The European Union Observatory for Nanomaterials (EUON) is an initiative that aims to increase the transparency and availability of information on nanomaterials to the general public. It was launched in June 2017.

The EUON collects existing information from databases, registries and studies and generates new data through additional studies and surveys on nanomaterials on the EU market.

The EUON website has content in 23 EU languages covering uses, safety, regulation, international activities as well as research and innovation.

It has been set-up, managed and maintained by the European Chemicals Agency (ECHA).

== Establishment ==

The EUON is the result of a perceived lack of necessary information about existing nanomaterials on the EU market. Against this background the European Commission conducted an impact assessment on different solutions to address the perception and increase the transparency of information. The European Commission also committed to address the issue of transparency as part of their Second Regulatory Review on Nanomaterials

The European Commission delegated ECHA with the creation, management and maintenance of the EUON because of the synergies between its scope and ECHA's tasks of managing and evaluating data from the implementation of European chemicals legislation, REACH, CLP and BPR.

== Lists and databases ==

The EUON compiles information about nanomaterials from different databases and lists.
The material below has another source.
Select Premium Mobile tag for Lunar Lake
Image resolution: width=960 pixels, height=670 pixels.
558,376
- NanoData – A database with information on the development of nanomaterials and nanotechnology, focusing mainly on the EU market. It gives information on different sectors using nanomaterials, including health, energy, photonics, manufacturing, and information and communication technology. It also lists products that use nanomaterials and nanotechnology, patents, and research projects funded by the EU.

- eNanoMapper – Database with data on the toxicological properties of nanomaterials. The data is collected from several sources, including the EU-funded NanoREG project, a part of the EU NanoSafety Cluster (NSC), a cluster of European Commission-funded projects related to nanomaterials. The eNanoMapper is funded by the EU under its research and innovation programme.
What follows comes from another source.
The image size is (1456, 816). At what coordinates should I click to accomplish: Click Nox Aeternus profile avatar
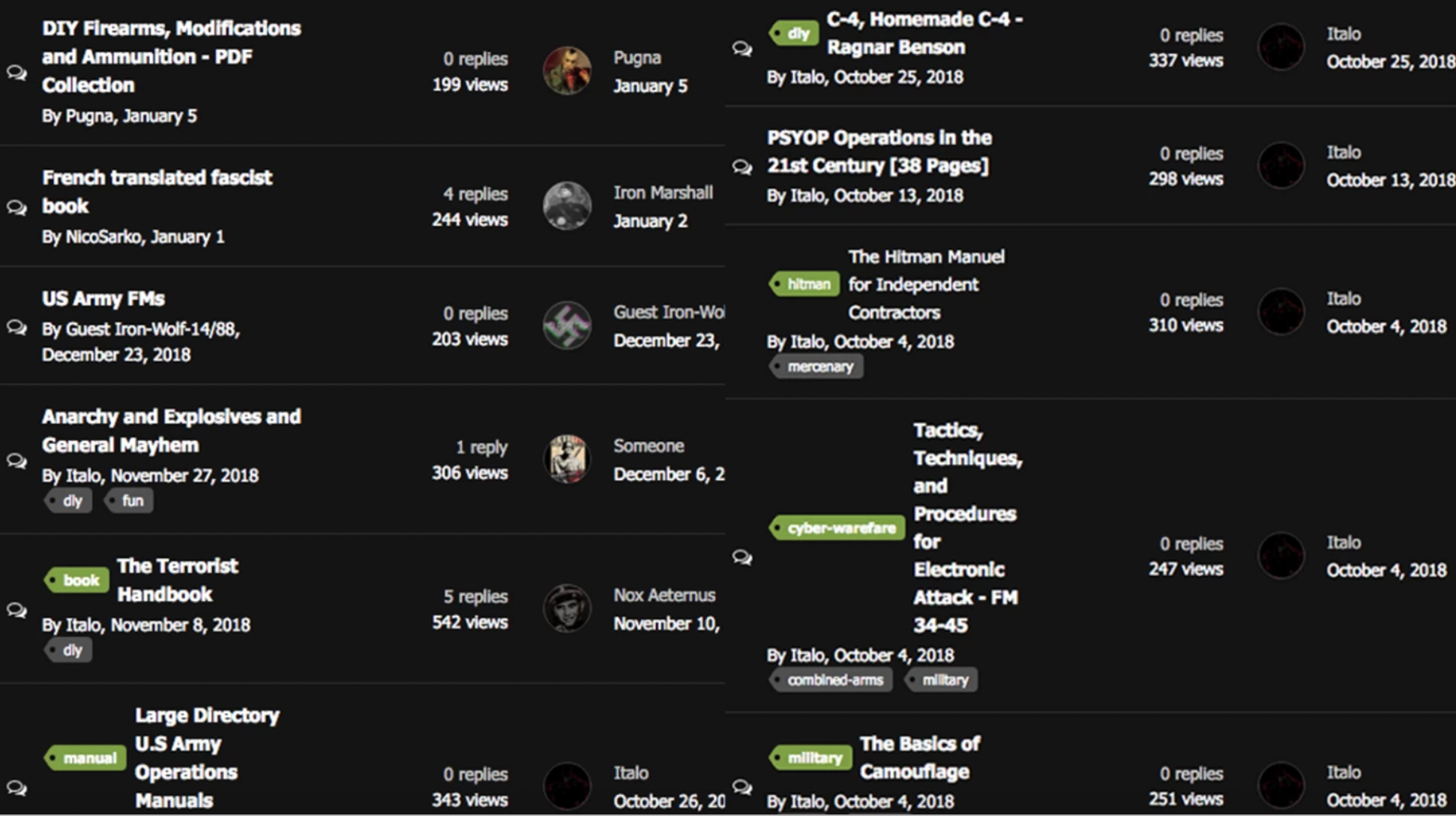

- ECHA's database of registered nanoform substances – European Chemicals Agency (ECHA) publishes information on chemical substances registered under REACH. This information covers the intrinsic properties of each substance and their impact on health and the environment. The data comes directly from companies who make or import the substances. The database also includes substances in nano-form.

- Catalogue of nanomaterials in cosmetics – The European Commission maintains a catalogue of nanomaterials used in cosmetics placed on the EU market, based on information notified by industry. The EUON has matched these substances with those registered under the REACH Regulation to display publicly available information collected from REACH registration dossiers including information on the toxicological and ecotoxicological properties of the substances.

- List of nano-pigments on the EU market – The list consists of 81 substances from the European Chemicals Agency's chemicals database, the Belgian and French national inventories, the Danish Product Register and the EU catalogue of nanomaterials in cosmetic products.